Retype every record exactly. Skip the images.

--- Task data Enclosed Below ---

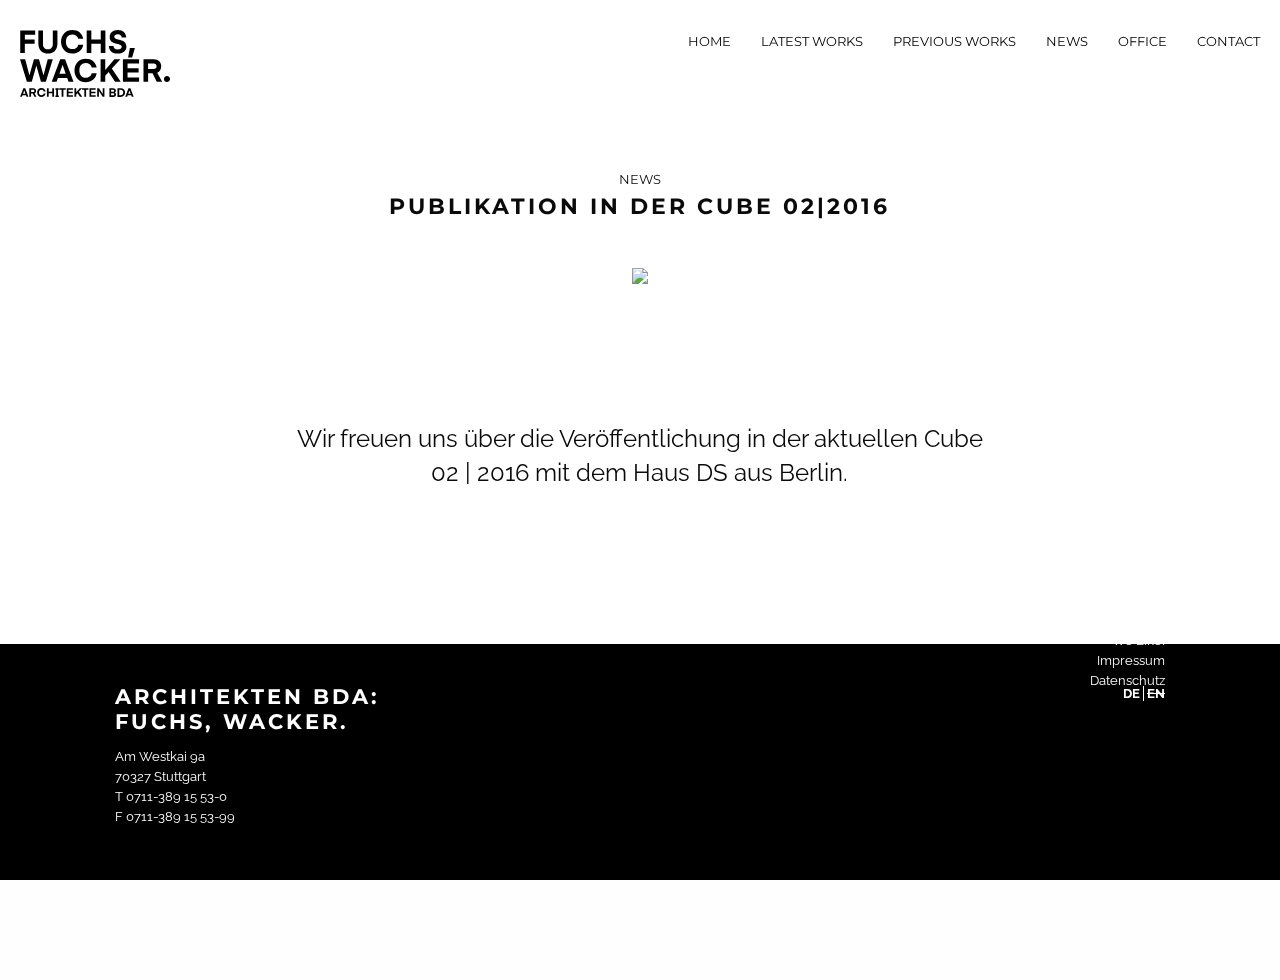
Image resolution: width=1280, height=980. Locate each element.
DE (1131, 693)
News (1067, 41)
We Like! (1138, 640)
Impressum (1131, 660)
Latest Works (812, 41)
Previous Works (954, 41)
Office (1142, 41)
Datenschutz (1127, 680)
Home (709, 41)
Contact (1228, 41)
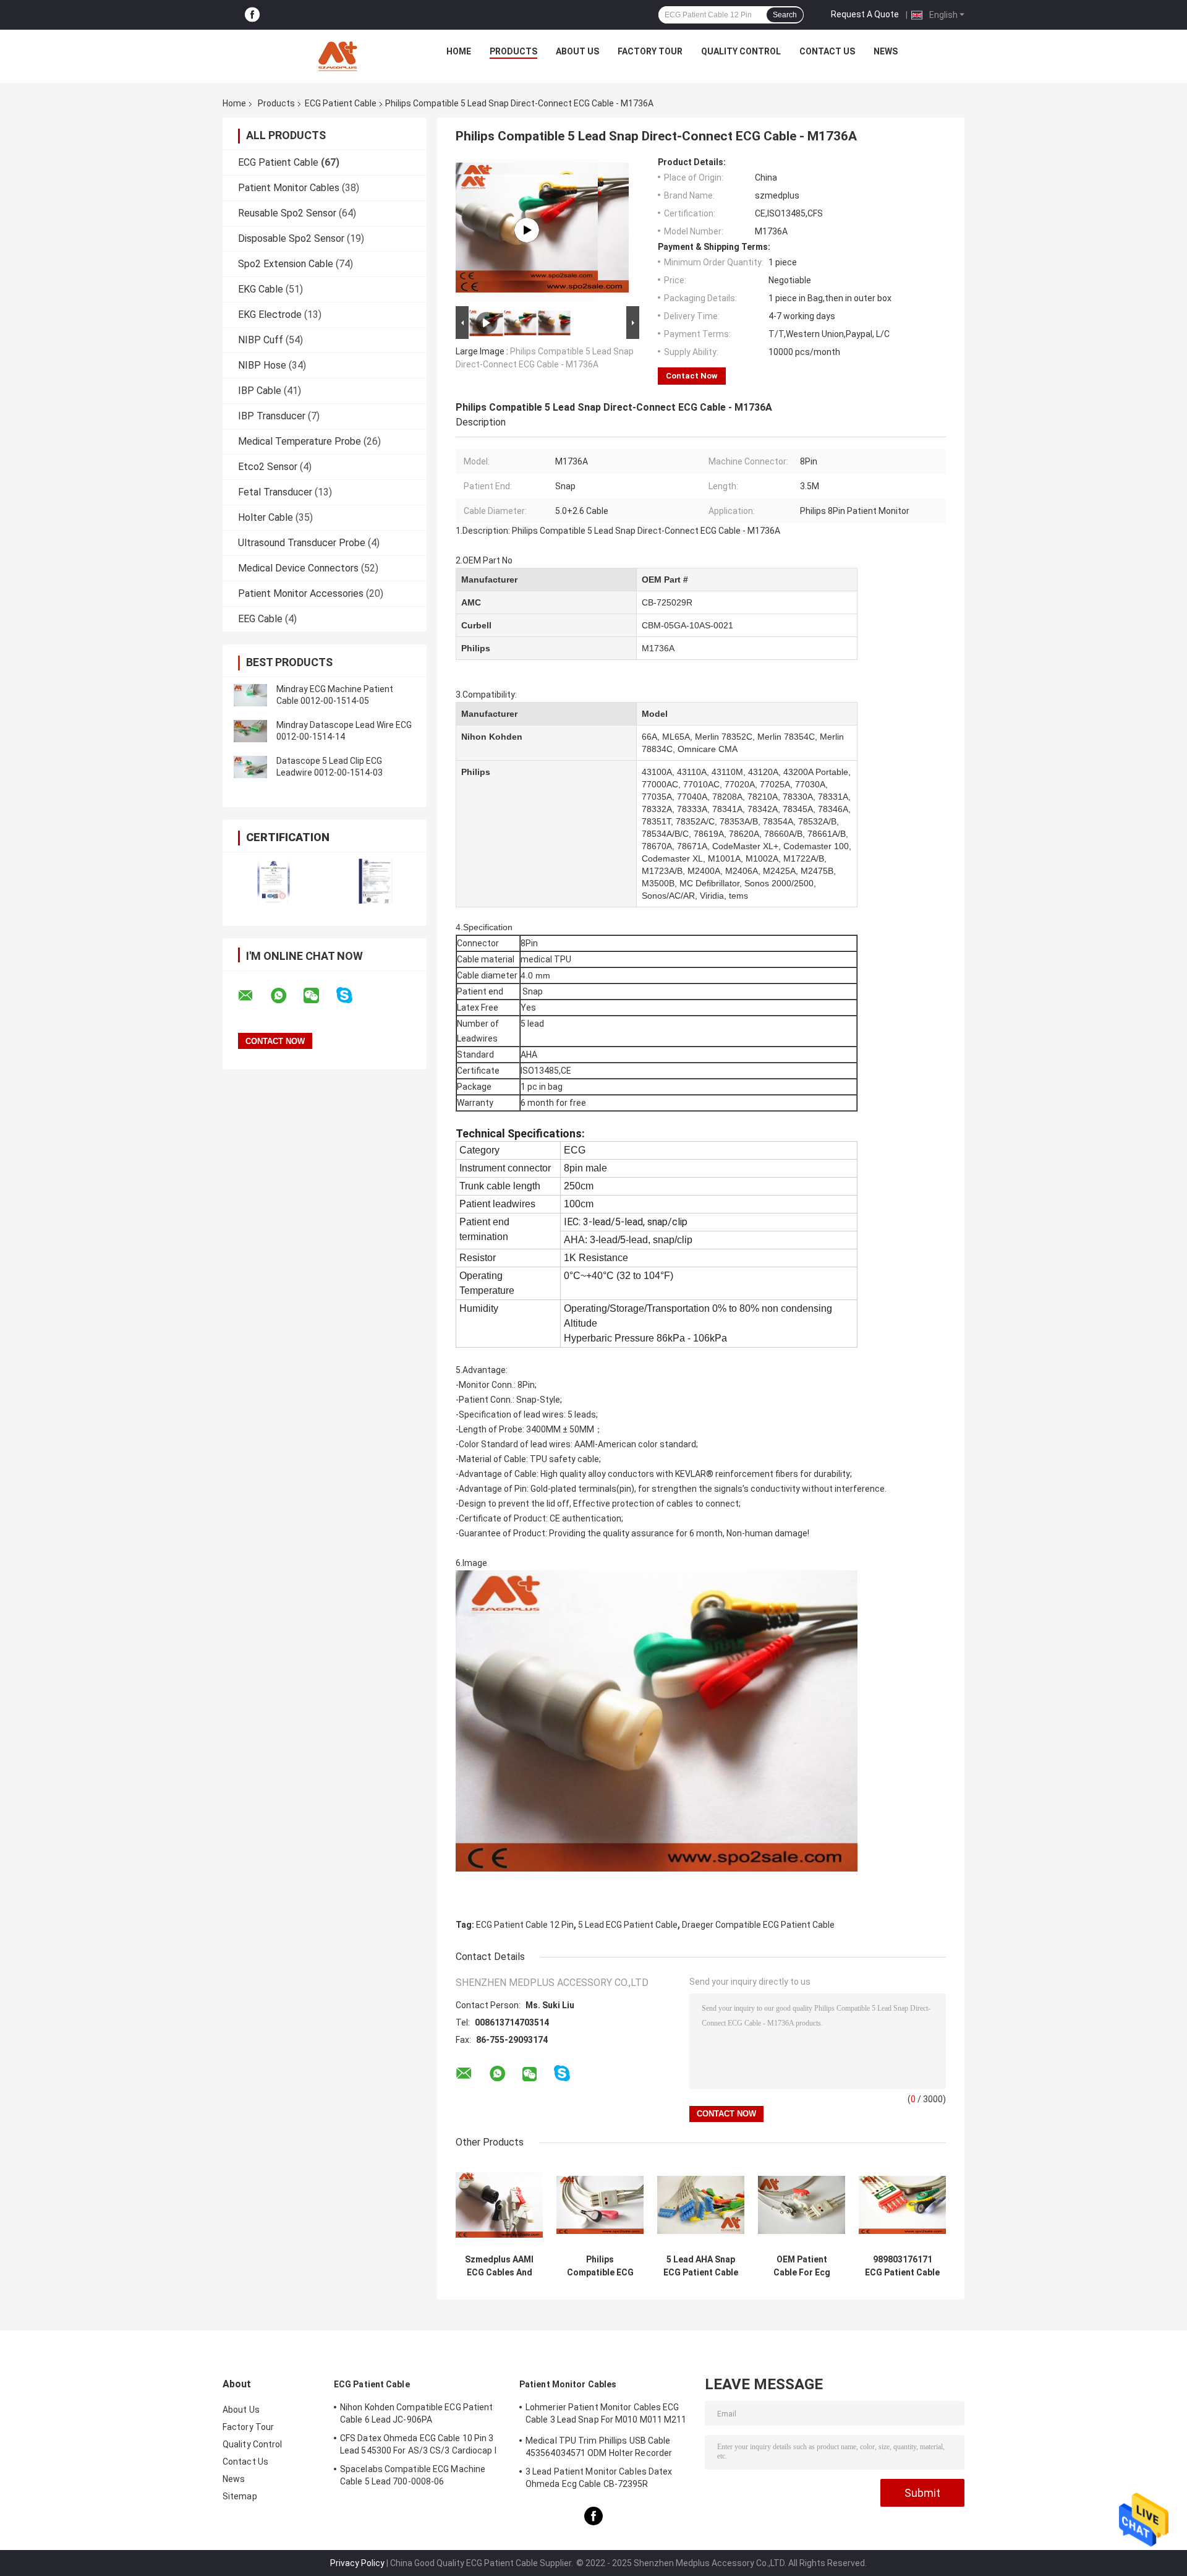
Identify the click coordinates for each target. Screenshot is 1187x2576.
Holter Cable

--- End of Enclosed Task data ---

◆ Output for this exercise
Image resolution: width=1280, height=980. Locate each element.
DE (1131, 693)
News (1067, 41)
We Like! (1138, 640)
Impressum (1131, 660)
Latest Works (812, 41)
Previous Works (954, 41)
Office (1142, 41)
Datenschutz (1127, 680)
Home (709, 41)
Contact (1228, 41)
Identify the click coordinates for each target. Screenshot is 1187x2576.
Holter Cable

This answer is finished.